Benjamín Oropeza, propietario de una piscicultura ubicada en el centro poblado de Unchus, denunció que cerca del 90 % de su producción de truchas murió de manera repentina, ocasionándole severas pérdidas económicas y dejando en incertidumbre el futuro de su actividad.

El productor relató que los peces «simplemente amanecieron muertos» y que, hasta el momento, desconoce qué provocó la mortandad. Por ello, solicitó la intervención del Ministerio de la Producción para que especialistas realicen análisis del agua y necropsias a las truchas, a fin de determinar las causas del hecho.
Oropeza explicó que su piscicultura produce habitualmente entre 150 mil y 180 mil truchas; sin embargo, estima que la mortandad alcanza aproximadamente el 90 % de su producción. «No lo he contabilizado exactamente, pero prácticamente el 90 % ya ha muerto», señaló.
Asimismo, indicó que existe preocupación entre los piscicultores de la zona por una posible afectación en la calidad del agua del río Paria.
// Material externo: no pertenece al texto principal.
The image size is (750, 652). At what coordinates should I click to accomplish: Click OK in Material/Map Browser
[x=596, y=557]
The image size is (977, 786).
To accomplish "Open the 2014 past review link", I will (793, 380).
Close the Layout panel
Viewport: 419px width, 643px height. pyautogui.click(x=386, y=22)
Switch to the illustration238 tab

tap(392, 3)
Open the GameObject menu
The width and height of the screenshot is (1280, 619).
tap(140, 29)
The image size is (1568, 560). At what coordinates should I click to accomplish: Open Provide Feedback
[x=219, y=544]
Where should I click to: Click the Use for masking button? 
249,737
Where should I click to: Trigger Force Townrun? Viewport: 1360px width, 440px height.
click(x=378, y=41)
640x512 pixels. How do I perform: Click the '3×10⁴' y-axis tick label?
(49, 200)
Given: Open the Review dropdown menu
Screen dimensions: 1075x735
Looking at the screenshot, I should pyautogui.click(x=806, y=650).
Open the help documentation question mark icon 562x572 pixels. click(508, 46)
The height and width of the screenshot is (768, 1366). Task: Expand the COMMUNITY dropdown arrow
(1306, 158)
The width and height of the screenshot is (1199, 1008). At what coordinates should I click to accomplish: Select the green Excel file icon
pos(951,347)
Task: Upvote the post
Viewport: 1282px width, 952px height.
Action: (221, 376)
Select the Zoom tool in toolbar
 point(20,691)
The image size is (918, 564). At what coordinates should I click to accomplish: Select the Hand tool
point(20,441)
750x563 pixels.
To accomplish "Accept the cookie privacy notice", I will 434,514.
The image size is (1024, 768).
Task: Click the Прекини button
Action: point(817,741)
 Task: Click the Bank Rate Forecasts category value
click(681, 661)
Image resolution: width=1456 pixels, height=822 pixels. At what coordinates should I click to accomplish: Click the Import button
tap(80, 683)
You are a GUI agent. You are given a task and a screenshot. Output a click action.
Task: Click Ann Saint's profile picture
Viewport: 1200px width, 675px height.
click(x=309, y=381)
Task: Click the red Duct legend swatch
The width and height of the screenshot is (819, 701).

No obstante, precisó que serán los resultados de los análisis técnicos los que determinen si existió algún agente contaminante u otro factor que originó la muerte de los peces.
El piscicultor lamentó que esta situación represente un duro golpe para su economía familiar. «Ese es mi trabajo y prácticamente este año me he quedado sin nada», expresó.